**Quoted passage:**

___

Session killed from killed from the client side, but alive from the server side
Nag, October 29, 2001 - 5:56 pm UTC
Tom
I killed quite a few sessions while an update was going on( the same update), as it was taking too much of time.
Apart from that a few other session were also killed by me.
Now, I find that one of my process which usually takes 20 secons is taking 130 seconds.
I called up the dba , and was informed that I have round about 15 sessions showing up on the server side.
Was this the reason for my process to slow down.
Suppose say I have 50 sessions killed from the client side, but alive from the server side, what kind of impact it will have on my work(DML, selects, updates, deletes, and inserts) i.e. the work Iam doing in my current session.
October 29, 2001 - 8:29 pm UTC
depends, if the killed sessions were still in the process of rolling back, it could slow things down. Check out USED_UBLK in v$transaction to see if there are outstanding transactions and how fast they are rolling back.
I cannot say "yes that was the reason". A DBA should have been able to tell you (using OS tools and peeking at whats going on in the database).
'Kill session' priority
Femi, November 28, 2001 - 1:06 pm UTC
Tom,
what actually does USED_UBLK in v$transaction tell me. Would it tell me if the user that was killed has any transaction being rolled back?
November 28, 2001 - 1:34 pm UTC
If USED_UBLK > 0, the session is in the process of being rolled back.
If USED_UBLK is 0, the session is effectively KILLED, resources have been released, we are just waiting for their client to send a request so we can tell them "you have been killed". Locks are gone at this point, its rolled back.
If you see used_ublk > 0 (say 1000) and 15 seconds later its at 800, you can guess that it will take about another minute (15 seconds/ 200 blocks, 800 more to go) to finish rolling back.
Killing the OS server process.
Mark J. Bobak, November 28, 2001 - 3:16 pm UTC
Hi Tom,
Have had luck in most cases w/ the following steps:
1.) kill session
2.) kill -9 <OS_PID_OF_SERVER_PROCESS>
3.) ORADEBUG WAKEUP <ORACLE_PID_OF_PMON>
That seems to always immediately make the session go away.
Any negatives in doing that? Seems to me that it just gets
deferred.

___

**Data:**

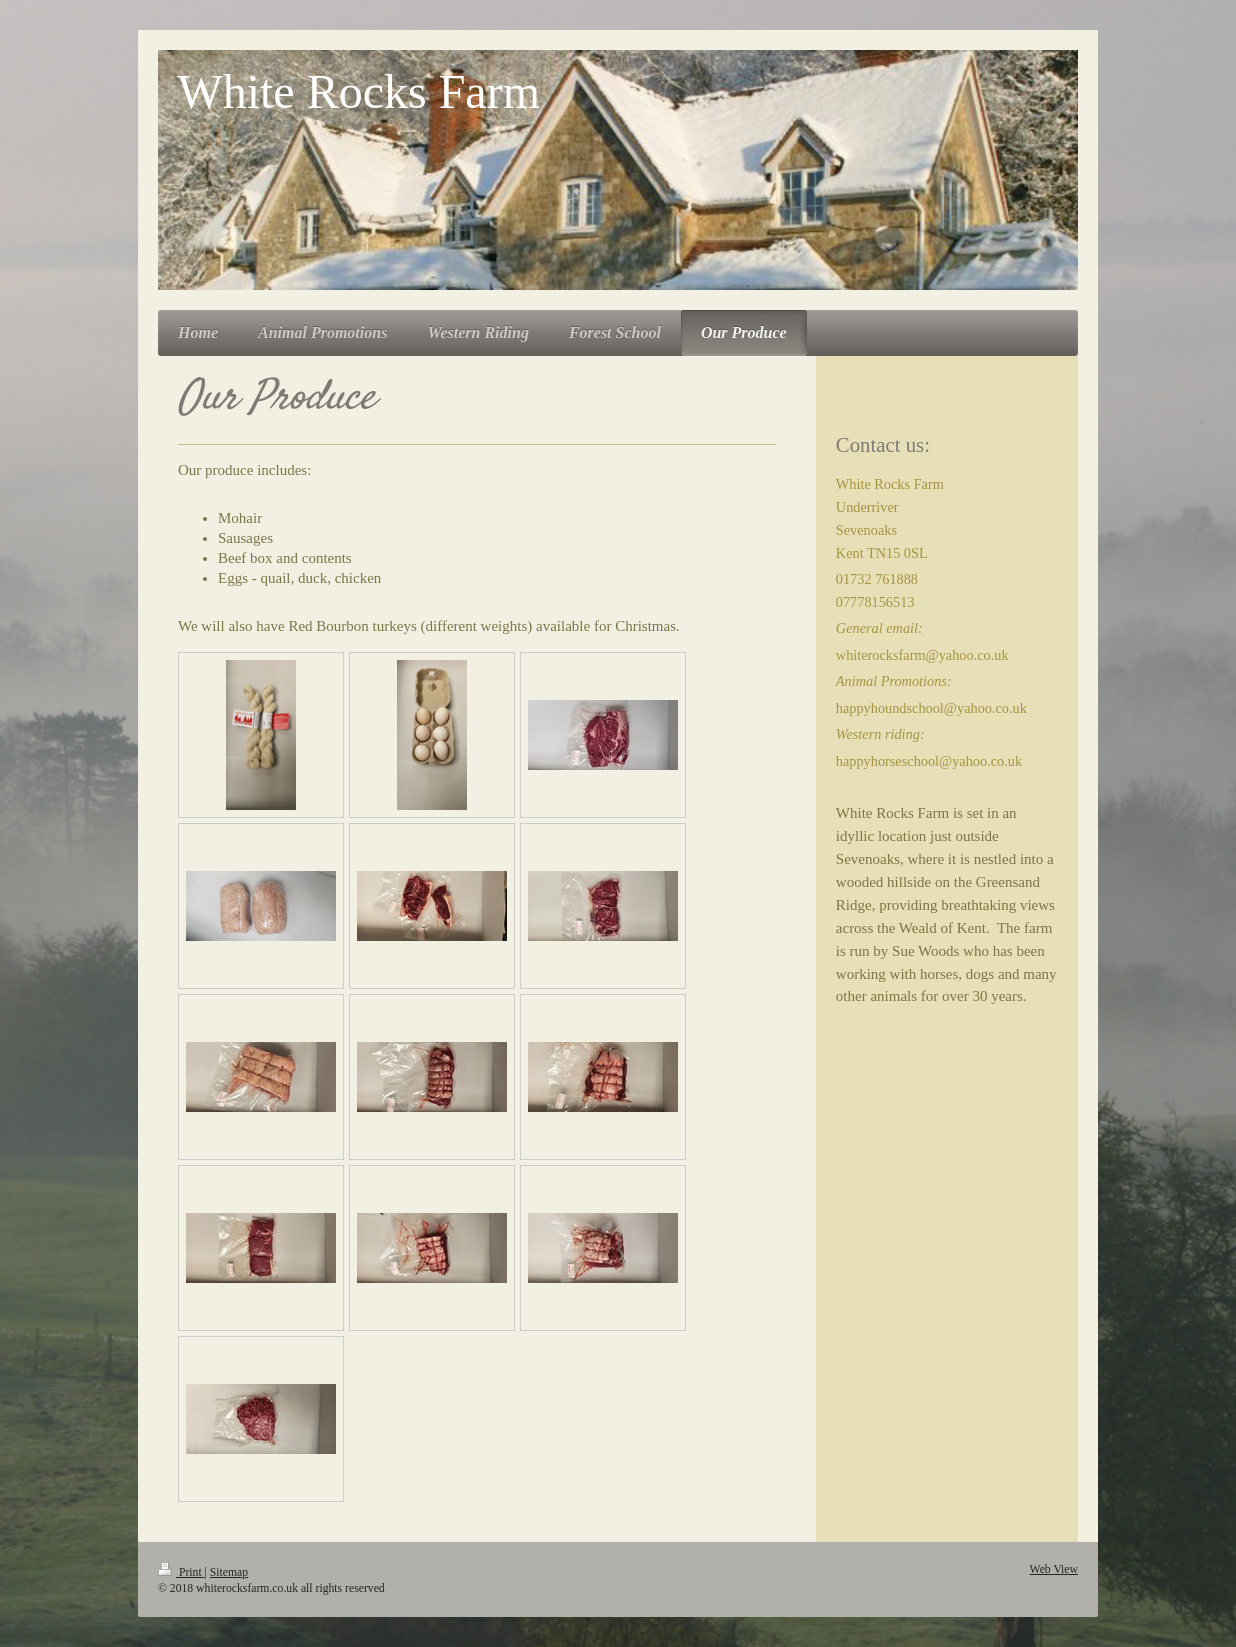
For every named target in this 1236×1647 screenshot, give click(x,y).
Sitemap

___

**Task list:**
a - In the killed-sessions thread, what does a USED_UBLK value of 0 in v$transaction indicate about a killed session?
b - Resume the killed-sessions thread from the point where it stops.

**Responses for each task:**
a - The session is effectively killed and its resources have been released. Oracle is only waiting for the client to send a request so it can report that the session has been killed.

b -
Thanks,
-Mark
PS. Above the window I'm typing in now, in BIG RED letters
it says "Please do not use this to ask a question." But,
clearly, people do, particularly when the question is
directly related to the original question. So, I'm
wondering....is the policy changed? Evolving? Is it ok
to ask directly related followups? Is the warning intended
to dissuade people from asking unrelated questions? Or
are we all just breaking the rules? (Including you, since
it also says "I will not be able to answer your questions
here.") ;-)
November 28, 2001 - 3:27 pm UTC
I personally like alter system kill session all by itself.
1) it is soooo infrequent that I have to do this (i mean -- really infrequent). There is a BUG in your system if you find you must do this frequently.
2) it lets the client know "nicely" that the session was killed. Otherwise they get a nastly "3113" or "packet writer failure" when they come back.
3) normally, the speed with which the killed session gets rolled back is more then sufficient (and monitorable).
but yes, kill -9 is something that is done (orakill on NT)
(i changed the "please don't ask" to "keep it in line with the question". used to be I didn't have a way to followup a comment ;)
Excellent, thanks!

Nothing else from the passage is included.